Review of Hawking

Hawking (2004 TV Movie)
9/10
A Brief History of Mine
17 April 2004
The story of young Stephen Hawking's doctorate - starting with his 21st birthday in 1963, shortly after which he was diagnosed with motor neuron disease. The story continues with Hawking going to Cambridge to gain his doctorate, during which he fights to come to terms with his illness, grows ever-closer to young student Jane Wilde, and has to figure out something to write his thesis on... ...All this is told in flashback by Nobel Prize winners Bob Wilson and Arno Penzias (Tom Hodgkins and the marvellously irascible Michael Brandon, respectively), talking in 1978 about their discovery - the "3 degree hiss" of microwaves that is the echo of the Big Bang, which is the proof of Hawking's remarkable and evolutionary theory that he formulated for his doctorate thesis. Hawking didn't come up with the idea of the Big Bang, but he did show mathematically that the prevalent theory of the time - "Steady State", in which the universe was thought to be unchanging and to have existed forever - was wrong.
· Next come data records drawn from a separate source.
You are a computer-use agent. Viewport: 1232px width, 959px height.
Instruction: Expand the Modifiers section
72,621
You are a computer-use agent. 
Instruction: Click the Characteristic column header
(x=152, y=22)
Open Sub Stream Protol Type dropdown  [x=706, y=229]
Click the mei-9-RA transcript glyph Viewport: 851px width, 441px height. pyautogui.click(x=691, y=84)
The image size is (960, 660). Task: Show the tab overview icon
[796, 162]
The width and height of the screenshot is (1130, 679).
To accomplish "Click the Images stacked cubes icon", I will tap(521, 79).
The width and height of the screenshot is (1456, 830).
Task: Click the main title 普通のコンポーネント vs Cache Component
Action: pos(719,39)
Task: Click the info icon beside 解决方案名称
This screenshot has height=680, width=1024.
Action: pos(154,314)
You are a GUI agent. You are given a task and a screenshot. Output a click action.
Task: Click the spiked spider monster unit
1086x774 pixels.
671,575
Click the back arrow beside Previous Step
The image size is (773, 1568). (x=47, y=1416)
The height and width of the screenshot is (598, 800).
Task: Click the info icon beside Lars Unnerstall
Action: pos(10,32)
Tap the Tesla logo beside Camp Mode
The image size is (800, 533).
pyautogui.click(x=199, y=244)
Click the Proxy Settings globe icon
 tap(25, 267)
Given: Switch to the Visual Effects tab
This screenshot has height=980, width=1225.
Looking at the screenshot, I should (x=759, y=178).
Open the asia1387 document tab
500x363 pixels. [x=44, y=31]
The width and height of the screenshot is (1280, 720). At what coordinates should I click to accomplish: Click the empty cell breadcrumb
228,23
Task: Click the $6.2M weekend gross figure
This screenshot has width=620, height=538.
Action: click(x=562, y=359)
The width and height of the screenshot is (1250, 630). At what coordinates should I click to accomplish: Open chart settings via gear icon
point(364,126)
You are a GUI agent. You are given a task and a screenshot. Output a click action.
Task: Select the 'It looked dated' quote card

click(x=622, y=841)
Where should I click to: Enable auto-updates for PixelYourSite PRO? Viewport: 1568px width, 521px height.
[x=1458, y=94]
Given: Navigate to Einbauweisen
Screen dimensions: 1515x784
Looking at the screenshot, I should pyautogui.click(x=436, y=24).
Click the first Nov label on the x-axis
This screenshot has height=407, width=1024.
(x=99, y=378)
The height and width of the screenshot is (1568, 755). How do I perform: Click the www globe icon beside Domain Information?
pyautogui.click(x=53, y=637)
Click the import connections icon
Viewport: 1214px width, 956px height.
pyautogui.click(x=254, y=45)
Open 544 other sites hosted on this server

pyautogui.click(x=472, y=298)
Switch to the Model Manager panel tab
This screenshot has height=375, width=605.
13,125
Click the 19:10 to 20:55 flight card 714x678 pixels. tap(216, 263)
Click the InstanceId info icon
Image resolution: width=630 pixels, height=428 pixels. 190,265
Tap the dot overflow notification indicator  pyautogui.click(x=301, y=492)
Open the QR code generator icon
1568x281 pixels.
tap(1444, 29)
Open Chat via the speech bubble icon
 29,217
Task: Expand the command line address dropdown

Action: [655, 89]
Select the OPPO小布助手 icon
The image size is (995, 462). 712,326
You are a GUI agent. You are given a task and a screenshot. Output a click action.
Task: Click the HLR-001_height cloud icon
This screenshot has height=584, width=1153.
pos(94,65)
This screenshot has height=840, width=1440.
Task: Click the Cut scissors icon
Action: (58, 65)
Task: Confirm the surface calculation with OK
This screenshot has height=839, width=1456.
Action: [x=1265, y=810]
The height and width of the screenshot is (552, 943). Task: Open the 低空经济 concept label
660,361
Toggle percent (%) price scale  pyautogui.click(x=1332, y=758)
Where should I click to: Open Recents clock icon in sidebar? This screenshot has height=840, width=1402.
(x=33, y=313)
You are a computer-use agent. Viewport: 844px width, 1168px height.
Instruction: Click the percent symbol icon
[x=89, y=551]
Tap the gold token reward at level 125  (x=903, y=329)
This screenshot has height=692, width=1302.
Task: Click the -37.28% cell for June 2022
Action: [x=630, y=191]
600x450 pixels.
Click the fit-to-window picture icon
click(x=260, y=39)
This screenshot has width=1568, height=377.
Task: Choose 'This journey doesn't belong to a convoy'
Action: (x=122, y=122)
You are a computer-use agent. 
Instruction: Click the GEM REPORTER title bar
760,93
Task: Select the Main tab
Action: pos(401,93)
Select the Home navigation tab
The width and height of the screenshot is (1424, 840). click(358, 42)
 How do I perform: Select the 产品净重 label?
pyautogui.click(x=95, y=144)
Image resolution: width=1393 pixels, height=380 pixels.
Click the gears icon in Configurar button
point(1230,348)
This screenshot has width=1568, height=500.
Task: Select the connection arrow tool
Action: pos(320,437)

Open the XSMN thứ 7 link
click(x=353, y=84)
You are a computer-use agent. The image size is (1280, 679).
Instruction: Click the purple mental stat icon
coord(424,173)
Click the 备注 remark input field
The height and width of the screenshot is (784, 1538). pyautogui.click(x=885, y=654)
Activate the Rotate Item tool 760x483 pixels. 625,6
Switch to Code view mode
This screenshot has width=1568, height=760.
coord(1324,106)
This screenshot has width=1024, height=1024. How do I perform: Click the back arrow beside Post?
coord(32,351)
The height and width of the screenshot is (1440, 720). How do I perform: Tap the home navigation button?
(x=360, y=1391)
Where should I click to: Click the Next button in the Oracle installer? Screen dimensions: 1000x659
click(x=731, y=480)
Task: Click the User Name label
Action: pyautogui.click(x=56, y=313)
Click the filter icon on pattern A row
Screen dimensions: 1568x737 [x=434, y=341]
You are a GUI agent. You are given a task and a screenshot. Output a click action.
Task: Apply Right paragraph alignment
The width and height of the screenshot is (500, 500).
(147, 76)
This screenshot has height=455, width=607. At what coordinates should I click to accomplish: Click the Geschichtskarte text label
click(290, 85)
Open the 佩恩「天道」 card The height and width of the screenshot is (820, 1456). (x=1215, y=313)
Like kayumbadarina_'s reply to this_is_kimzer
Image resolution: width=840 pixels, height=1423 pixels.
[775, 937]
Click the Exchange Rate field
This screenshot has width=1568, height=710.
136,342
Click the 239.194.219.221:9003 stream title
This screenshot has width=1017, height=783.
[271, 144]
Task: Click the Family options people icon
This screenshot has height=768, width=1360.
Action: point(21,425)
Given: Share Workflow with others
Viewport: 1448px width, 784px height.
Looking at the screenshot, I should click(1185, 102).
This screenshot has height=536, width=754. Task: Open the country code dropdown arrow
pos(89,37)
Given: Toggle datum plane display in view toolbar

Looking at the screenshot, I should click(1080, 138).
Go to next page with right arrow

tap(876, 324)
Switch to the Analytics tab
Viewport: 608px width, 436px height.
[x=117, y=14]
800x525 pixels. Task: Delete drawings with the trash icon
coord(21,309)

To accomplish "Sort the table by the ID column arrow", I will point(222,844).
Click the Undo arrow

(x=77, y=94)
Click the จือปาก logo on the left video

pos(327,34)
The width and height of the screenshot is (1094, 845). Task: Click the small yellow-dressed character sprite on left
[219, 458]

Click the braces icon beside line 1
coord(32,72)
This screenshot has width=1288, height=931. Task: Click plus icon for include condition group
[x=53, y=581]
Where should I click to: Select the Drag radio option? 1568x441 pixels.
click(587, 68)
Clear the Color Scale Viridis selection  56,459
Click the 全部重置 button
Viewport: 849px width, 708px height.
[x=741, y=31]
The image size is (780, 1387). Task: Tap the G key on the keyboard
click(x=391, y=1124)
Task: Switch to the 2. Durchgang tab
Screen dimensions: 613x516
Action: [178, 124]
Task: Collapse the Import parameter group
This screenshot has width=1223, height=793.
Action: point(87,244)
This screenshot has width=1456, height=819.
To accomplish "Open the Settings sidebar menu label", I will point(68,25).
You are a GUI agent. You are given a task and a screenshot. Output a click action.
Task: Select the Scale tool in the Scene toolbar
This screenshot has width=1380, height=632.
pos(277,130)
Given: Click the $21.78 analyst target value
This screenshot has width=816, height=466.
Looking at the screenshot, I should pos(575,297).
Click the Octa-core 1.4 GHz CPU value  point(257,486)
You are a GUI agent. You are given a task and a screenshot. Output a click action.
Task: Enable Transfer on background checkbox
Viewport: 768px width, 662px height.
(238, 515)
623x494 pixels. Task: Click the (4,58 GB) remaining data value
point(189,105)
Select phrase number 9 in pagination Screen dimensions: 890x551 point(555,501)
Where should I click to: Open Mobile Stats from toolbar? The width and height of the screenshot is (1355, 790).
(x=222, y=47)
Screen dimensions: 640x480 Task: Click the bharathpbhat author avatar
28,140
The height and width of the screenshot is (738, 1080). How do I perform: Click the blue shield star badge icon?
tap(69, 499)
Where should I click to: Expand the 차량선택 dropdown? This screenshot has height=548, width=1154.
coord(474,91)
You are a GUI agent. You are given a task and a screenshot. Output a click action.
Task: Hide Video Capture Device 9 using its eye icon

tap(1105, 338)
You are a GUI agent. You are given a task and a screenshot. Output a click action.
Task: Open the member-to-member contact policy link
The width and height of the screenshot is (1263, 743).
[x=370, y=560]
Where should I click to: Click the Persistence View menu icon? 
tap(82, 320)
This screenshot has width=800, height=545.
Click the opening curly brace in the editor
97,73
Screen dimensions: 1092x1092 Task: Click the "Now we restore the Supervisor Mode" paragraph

The performances are uniformly excellent, with Benedict Cumberbatch in the lead role making for a very convincing Hawking, capturing his brilliance and vulnerability well and portraying his physical deterioration sympathetically and convincingly. Other standout performances include Tom Ward as Roger Penrose, giving a superbly confident and energetic portrayal of the young professor who was Hawking's friend and mentor; John Sessions as Dennis Sciama, quiet and intense as Hawking's supervisor; Peter Firth as a triumphantly and permanently bad-tempered Fred Hoyle, with whom Hawking locked horns over their contradictory theories on the origin of the universe; and Lisa Dillon as Jane Wilde, who gave Hawking the strength to overcome his illness and realise his ideas.

Is this a sanitised or oversimplified story? Undoubtedly, but these things always are. That doesn't matter; the main characters are engaging, and the science is extremely well-handled. Hawking's "eureka" moment, when he literally falls off a train and desperately explains his idea to Penrose by drawing with chalk on the station platform, is powerful and moving and believable in equal measure. This drama shows that it's not just the great artists, the painters and composers and musicians, who have led remarkable and fascinating lives - science, in its own way, has just as much power to move and intrigue, and scientists have just as many great stories to tell.